On the other hand, it’s still about the same as what Amazon will sell a discounted regular hardcover for—and you can do things with a physical book you can’t do with a Kindle book, such as re-sell that or lend it to friends. Likewise, a lot of people have noted that Amazon seems to take less care, overall, with conversions of Kindle books than the smaller e-book shops. A lot of people still aren’t happy with paying equal price for a DRM-crippled, possibly mal-formatted book that Amazon claims they don’t really “own”.

And Macmillan claims it will drop prices on older books. I hope Bruce Baugh is right and they really mean it this time—and that it will trickle down to stores like Fictionwise who sell books in the much-less-onerous eReader format. If that’s the case, people will still grumble but the grumbling should eventually fade.

It could even be good for the e-book market, overall, for more reasonably-priced books to be available. That would let readers who want to support their favorite authors but haven’t been able to get those authors’ works in the formats they prefer put their money where their mouth is.

Of course, there’s still a lot to be done—something needs to be done about those obnoxious geographic restrictions on e-book sales, for one thing.


  1. The pricing game is not even getting started. This Amazon-Macmllan whatever-it-was didn’t amount to anything.

    Wait until buyers start buying — or not buying — in the next 6 months. I know I will buy an iPad — but I will pay very few first-edition ebooks for $15.

    And wait until the really big show– there will be more sales venues for ebooks such as Google and Bowker Books-in-Print.

    I think that prices (publishers and re-sellers) will plummet.

  2. Chris, how will this end up in “more reasonably-priced books to be available”? The whole reason Macmillan and other big publishers took on Amazon is because they thought prices were too low and that ebooks were cannibalizing more profitable hardcover sales.

    And if you take a step back and consider the economic structure of the market for books (or content goods in general), the incentives of the various players and the history of the past decade plus of digitalization, you wouldn’t find much basis to be hopeful any time a big content publisher gets more power and control over a market segment.
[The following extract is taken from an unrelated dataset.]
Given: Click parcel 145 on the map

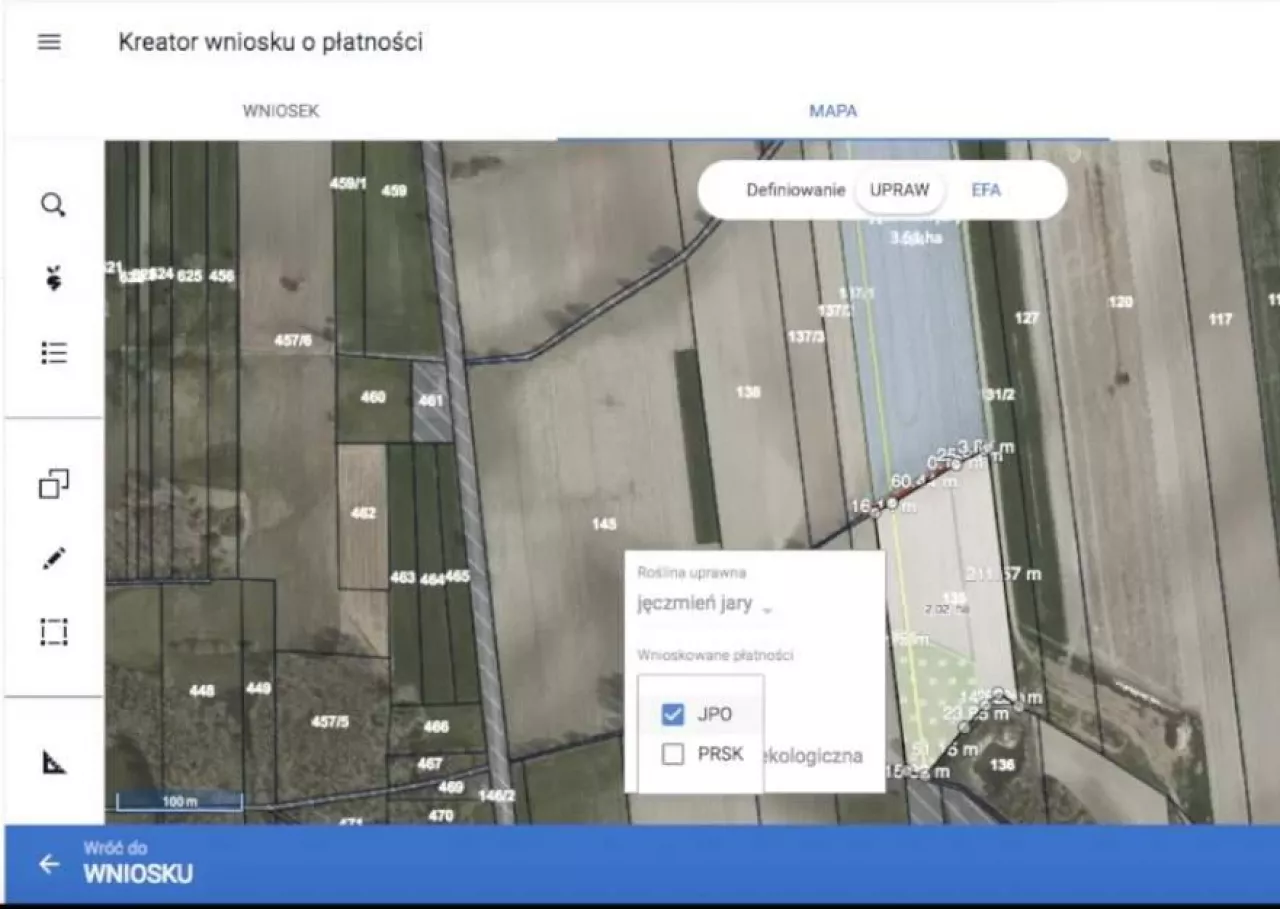Looking at the screenshot, I should pos(604,524).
It’s routinely been bad for consumers, bad for diversity and, oftentimes, bad for the creative people who make the content in the first place.

    As someone who has followed and written about business closely for over 20 years (including covering the fights over copyright, antitrust, Internet, and communications policies in DC in the 1990s), I find the degree of misunderstanding about business basics and recent history kind of depressing. Some authors in particular seem to be so confused about what is actually going on and how it will effect them beyond last week (when their Amazon “buy” button disappeared) that I don’t even know what to say to say to them.